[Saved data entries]
########################################

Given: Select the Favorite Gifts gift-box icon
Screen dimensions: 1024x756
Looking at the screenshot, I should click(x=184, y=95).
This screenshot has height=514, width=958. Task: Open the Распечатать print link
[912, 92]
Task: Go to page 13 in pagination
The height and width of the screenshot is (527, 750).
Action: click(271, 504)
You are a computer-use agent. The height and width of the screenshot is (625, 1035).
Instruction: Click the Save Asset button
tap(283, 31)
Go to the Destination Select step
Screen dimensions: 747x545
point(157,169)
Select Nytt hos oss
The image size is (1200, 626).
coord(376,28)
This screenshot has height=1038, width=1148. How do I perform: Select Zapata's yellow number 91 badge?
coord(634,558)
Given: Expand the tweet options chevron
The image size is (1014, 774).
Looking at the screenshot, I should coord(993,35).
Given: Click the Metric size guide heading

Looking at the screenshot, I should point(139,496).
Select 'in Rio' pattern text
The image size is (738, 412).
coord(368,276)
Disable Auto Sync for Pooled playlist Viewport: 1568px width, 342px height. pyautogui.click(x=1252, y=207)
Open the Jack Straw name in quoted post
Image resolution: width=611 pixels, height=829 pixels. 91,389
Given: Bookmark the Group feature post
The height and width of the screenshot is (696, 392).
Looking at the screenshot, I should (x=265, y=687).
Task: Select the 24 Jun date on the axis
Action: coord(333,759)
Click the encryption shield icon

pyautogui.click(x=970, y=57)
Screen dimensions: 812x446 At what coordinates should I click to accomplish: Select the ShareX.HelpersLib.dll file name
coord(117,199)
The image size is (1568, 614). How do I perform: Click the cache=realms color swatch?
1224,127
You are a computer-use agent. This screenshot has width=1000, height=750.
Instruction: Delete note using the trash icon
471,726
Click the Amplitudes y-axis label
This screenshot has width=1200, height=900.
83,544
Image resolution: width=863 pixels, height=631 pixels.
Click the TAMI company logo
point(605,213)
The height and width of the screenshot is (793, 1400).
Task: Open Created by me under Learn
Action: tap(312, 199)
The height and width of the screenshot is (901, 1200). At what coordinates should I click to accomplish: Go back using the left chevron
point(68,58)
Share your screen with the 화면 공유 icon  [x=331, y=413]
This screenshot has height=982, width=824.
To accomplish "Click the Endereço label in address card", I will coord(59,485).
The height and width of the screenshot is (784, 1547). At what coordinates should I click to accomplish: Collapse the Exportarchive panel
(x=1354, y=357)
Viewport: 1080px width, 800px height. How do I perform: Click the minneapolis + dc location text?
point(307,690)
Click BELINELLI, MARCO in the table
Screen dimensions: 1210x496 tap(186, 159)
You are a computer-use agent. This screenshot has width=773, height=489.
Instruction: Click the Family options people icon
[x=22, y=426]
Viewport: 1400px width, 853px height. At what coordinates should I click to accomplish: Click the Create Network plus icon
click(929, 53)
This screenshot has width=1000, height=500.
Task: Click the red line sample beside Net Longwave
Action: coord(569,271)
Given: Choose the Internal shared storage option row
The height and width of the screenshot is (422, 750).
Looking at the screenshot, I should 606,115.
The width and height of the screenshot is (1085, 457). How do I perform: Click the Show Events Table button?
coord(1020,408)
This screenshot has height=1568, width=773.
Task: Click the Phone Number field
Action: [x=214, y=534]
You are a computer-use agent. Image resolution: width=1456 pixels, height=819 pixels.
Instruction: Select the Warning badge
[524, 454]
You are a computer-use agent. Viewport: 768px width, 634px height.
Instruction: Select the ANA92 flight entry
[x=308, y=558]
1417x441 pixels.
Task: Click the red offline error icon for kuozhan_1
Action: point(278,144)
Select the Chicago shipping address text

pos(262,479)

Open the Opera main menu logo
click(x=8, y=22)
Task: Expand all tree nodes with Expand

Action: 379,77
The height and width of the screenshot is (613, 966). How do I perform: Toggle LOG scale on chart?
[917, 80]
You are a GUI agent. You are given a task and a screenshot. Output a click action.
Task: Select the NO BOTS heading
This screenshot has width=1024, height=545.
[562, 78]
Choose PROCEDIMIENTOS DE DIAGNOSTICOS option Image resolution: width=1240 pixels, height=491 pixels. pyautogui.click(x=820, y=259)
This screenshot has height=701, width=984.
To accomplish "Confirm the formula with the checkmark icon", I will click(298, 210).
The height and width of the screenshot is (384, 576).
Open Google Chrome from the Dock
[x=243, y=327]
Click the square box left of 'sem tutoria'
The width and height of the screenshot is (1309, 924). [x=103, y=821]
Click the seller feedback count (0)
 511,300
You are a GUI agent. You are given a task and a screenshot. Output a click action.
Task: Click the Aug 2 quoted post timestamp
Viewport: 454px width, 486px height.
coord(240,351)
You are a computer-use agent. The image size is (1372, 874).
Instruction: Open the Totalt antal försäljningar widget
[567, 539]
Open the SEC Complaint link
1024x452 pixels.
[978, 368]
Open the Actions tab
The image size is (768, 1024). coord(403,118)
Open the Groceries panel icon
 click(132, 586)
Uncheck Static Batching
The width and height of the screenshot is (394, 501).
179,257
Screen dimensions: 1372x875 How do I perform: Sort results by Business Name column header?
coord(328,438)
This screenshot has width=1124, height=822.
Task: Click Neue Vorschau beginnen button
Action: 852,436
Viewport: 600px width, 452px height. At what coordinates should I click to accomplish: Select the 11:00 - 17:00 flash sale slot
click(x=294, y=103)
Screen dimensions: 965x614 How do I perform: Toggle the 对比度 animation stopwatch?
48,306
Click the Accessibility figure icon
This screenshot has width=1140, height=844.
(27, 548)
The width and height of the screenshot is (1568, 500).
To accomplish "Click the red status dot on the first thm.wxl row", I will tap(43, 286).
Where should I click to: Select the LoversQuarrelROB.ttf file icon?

########################################

* _Description of the task_:
Set down, please, the lines from the line holding "Task: Click the Aug 2 quoted post timestamp" through the final line of the data, exactly and with nothing added.

* _Expected answer_:
Task: Click the Aug 2 quoted post timestamp
Viewport: 454px width, 486px height.
coord(240,351)
You are a computer-use agent. The image size is (1372, 874).
Instruction: Open the Totalt antal försäljningar widget
[567, 539]
Open the SEC Complaint link
1024x452 pixels.
[978, 368]
Open the Actions tab
The image size is (768, 1024). coord(403,118)
Open the Groceries panel icon
 click(132, 586)
Uncheck Static Batching
The width and height of the screenshot is (394, 501).
179,257
Screen dimensions: 1372x875 How do I perform: Sort results by Business Name column header?
coord(328,438)
This screenshot has width=1124, height=822.
Task: Click Neue Vorschau beginnen button
Action: 852,436
Viewport: 600px width, 452px height. At what coordinates should I click to accomplish: Select the 11:00 - 17:00 flash sale slot
click(x=294, y=103)
Screen dimensions: 965x614 How do I perform: Toggle the 对比度 animation stopwatch?
48,306
Click the Accessibility figure icon
This screenshot has width=1140, height=844.
(27, 548)
The width and height of the screenshot is (1568, 500).
To accomplish "Click the red status dot on the first thm.wxl row", I will tap(43, 286).
Where should I click to: Select the LoversQuarrelROB.ttf file icon?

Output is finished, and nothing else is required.